I started by sanding the tops of these tables in hopes of staining the wood inlay. I decided to try out a wood stripper for the edges of the top to remove all of the stain and polyurethane top coat.
The wood stripper worked great with a stiff nylon brush. It removed all of the original stain from the crevices, but it was really messy. Like REALLY messy. But by far better than trying to sand it out of the crevices. Unfortunately when I tried to stain the top, the stain was not even over the different wood inlays and the wood edge. Sigh 😔 So General Finishes Gel Stain to the rescue! You may remember my post Painting and Staining our stair railing part 2 , I used a mix of GF Nutmeg and Grey. For these tables I used the same mix and it covered the top beautifully.
With that disaster taken care of I painted the body of these tables Annie Sloan Paris Gray. I wanted to add some Pure White and Silver accents. I painted the cut outs on the legs with a small brush and originally I painted the drawers white as well as the corner cut outs. In my head that looked better. In reality it was too much white.
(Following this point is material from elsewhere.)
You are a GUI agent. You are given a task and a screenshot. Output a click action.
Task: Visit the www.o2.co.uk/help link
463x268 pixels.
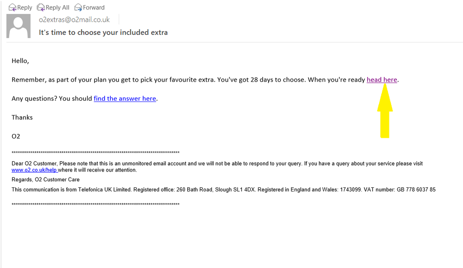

So I painted over the drawer fronts and the corner cut outs with Paris Gray.
I distressed it, used a clear and dark wax and then highlighted the buttom edge of the table and legs with Annie Sloan Bright Silver Gilding Wax. This took a while. 😉 But completely worth the time. All of these products help to bring out the shape and character of this piece. The beautiful handles on the drawers got a coat of spray paint and these tables are done!
This wasn’t exactly what I envisioned when I started this project but I love the end product now that they are done.
It takes some time and sometimes several different products but getting to the end of a project is always satisfying. Don’t be afraid to change it up if it’s not working out as you want it to. There’s always a solution if you come across a hiccup.